→ **ABOUT THIS EXERCISE**
Go through the data below and transcribe it exactly. Omit the images.

=== Begin Enclosure ===

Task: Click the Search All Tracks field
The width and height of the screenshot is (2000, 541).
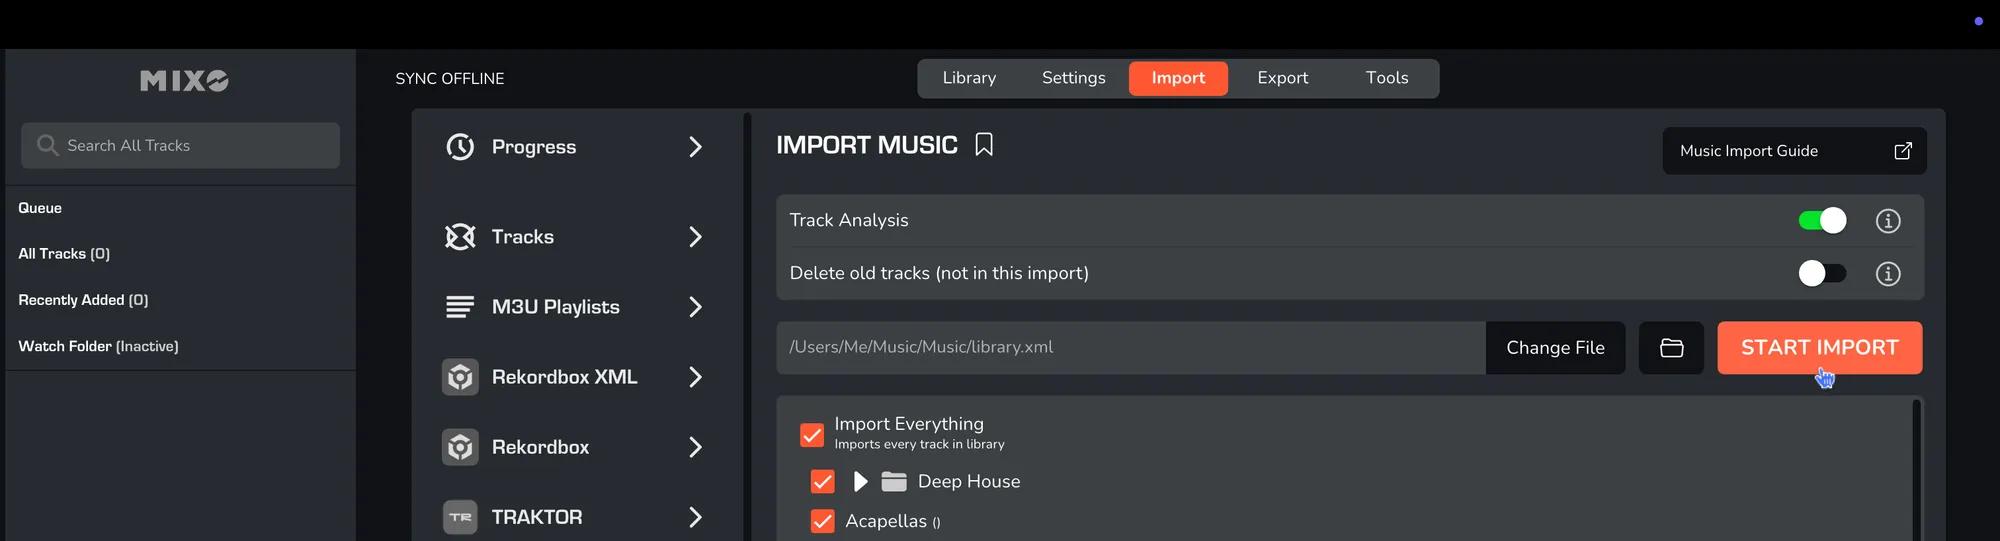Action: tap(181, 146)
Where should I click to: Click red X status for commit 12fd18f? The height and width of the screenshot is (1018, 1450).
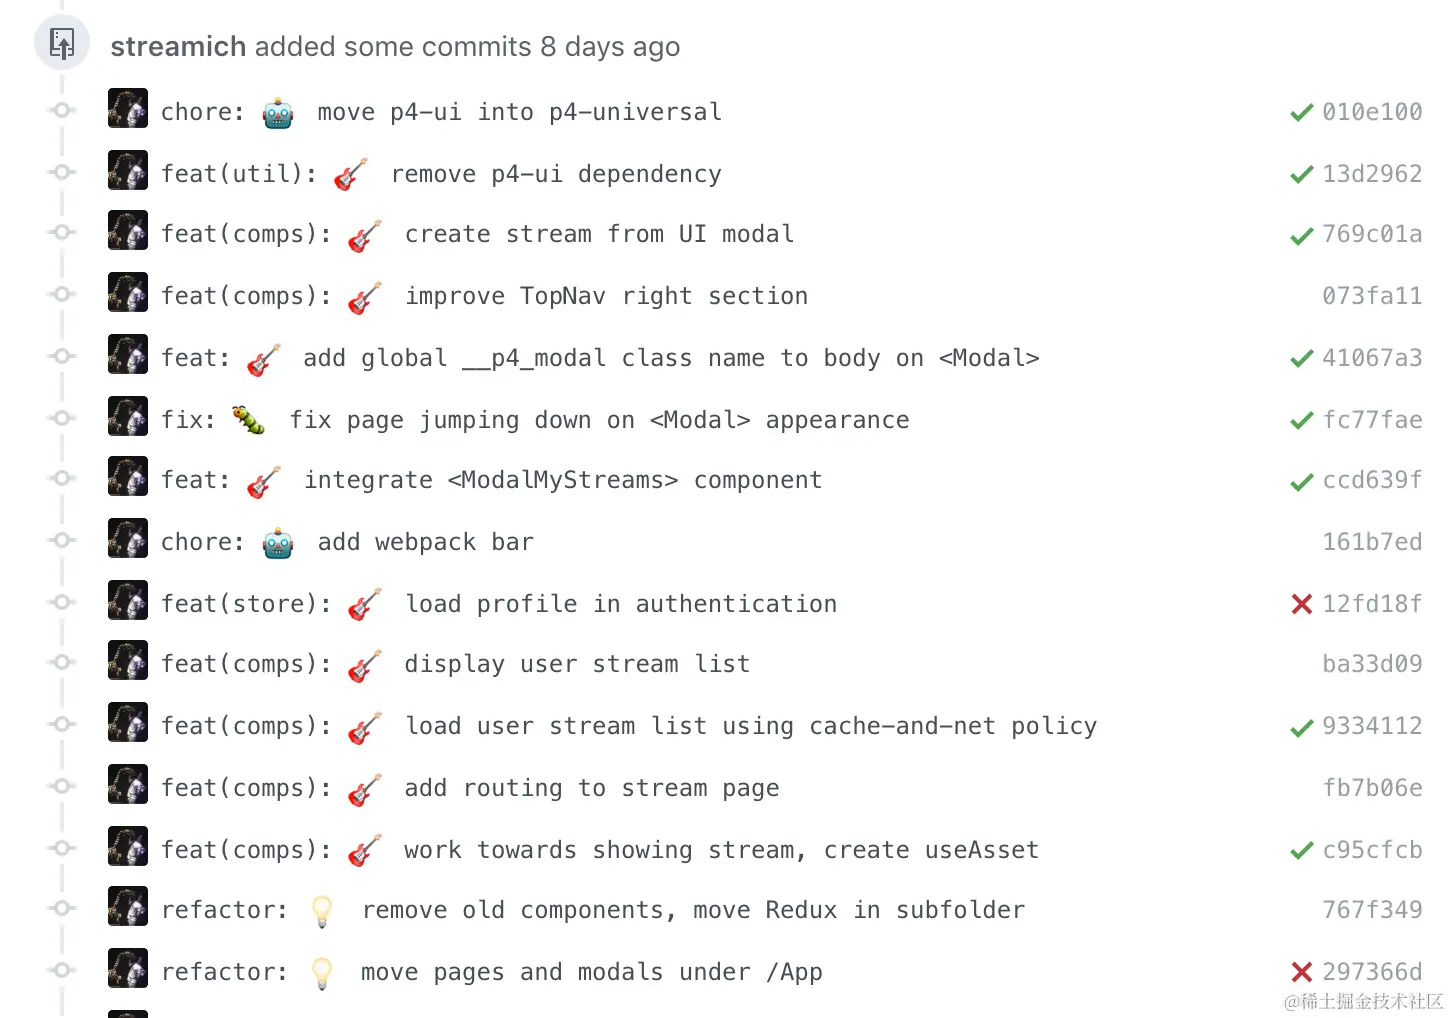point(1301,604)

=== End Enclosure ===

→ **SOLUTION**
Task: Click the Search All Tracks field
The width and height of the screenshot is (2000, 541).
Action: tap(181, 146)
Where should I click to: Click red X status for commit 12fd18f? The height and width of the screenshot is (1018, 1450).
point(1301,604)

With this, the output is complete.